I am trying to replicate the Google Analytics UTM builder in Google Sheets. I have a formula I use elsewhere that works on just under 50% of the use cases but needs some additional regex adding to it.
=ARRAYFORMULA(IF(ISBLANK(A2:A),"",CONCAT(REGEXREPLACE(A2:A, "(/[^/]+)(?:/(?:\?|ref=)[^/]*)?$", "$1/"),"&utm_source=cpc&utm_medium=mysite")))
Here is a Google Sheet showing the examples and result in column D. The formula with regex in it is partially working on the supplied data. A copy can be made with File > Make a Copy.
Having unminified the JS file used on the Google Dev Tools page there appears to be a regex function that I think Google is using to perform the string builder, but the format is different to how it is used in Google Sheets.
f = function(e) {
var t = e.replace(".", "\\.");
return h("^(?:https?://)?(:?" + t + ")(?:$|[/?#])")
},
If you have a look at rows 5 to 8 in the Google Sheet, it might just be a tweak needed to the existing formula to cope with adding the string to cells with file extensions and performing no action if a UTM string is already present.

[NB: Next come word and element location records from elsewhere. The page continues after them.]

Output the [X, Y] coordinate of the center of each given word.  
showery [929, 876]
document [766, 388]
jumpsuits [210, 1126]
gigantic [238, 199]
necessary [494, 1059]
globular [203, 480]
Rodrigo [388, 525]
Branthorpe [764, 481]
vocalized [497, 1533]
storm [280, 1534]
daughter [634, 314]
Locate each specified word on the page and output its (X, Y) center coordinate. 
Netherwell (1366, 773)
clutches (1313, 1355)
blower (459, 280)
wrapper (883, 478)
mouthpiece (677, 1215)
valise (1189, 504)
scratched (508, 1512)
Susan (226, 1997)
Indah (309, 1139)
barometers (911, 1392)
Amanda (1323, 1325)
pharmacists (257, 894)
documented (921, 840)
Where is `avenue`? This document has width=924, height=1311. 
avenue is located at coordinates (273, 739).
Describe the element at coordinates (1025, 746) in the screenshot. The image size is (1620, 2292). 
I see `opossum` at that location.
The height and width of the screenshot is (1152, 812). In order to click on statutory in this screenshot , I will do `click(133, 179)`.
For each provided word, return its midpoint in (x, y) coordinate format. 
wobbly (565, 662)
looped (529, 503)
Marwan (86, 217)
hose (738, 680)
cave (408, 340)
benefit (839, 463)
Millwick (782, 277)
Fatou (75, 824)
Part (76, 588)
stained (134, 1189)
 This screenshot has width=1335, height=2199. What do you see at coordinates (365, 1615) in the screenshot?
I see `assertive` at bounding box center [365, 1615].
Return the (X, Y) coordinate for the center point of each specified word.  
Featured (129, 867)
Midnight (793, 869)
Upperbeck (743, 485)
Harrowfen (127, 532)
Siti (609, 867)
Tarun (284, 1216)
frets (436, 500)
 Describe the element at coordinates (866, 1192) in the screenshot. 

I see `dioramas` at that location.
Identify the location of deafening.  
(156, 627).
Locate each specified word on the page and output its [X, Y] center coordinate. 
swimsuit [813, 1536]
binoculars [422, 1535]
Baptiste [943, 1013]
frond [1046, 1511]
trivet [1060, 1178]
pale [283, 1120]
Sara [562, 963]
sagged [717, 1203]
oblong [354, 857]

EDIT The existing formula containing regex adds the string "&utm_source=cpc&utm_medium=mysite" to the end of the cells The list below shows the ORIGINAL url, with the REQUIRED result afterward
https://www.aol.com/?utm_source=cpc&utm_medium=mysite
(Standard URL with no file extensions, so a / is added and the UTM string appending. STATUS: WORKING)
https://aol.com/?utm_source=cpc&utm_medium=mysite
(Standard URL with no www or file extensions, so a / is added and the UTM string appending. STATUS: WORKING)
https://www.aol.com/?utm_source=cpc&utm_medium=mysite
(Standard URL with no file extensions, but a ending / is present, so this is not added and the UTM string appended. STATUS: WORKING)
https://www.aol.com/index.html
https://www.aol.com/index.html?utm_source=cpc&utm_medium=mysite
(File extensions exist, so by adding a / to the end along with the UTM string appended it breaks. STATUS: FAILING. It required no / on file extensions)
https://www.aol.com/index.php?utm_source=cpc&utm_medium=mysite
(Another type of file extension exists(of which there will be hundreds), so by adding a / to the end along with the UTM string appended it breaks. STATUS: FAILING. It requires no / on file extensions)
http://www.asos.com/puma/puma-suede-classic-black-trainers/prd/3272954
(This string uses a product ID, so by adding a / to the end along with the UTM string appended it breaks. STATUS: FAILING. It required no / on Product IDs)
(The UTM string already exists, so it gets added on again. STATUS: FAILING. If a UTM exists, we need to ignore it and leave the cell as it is)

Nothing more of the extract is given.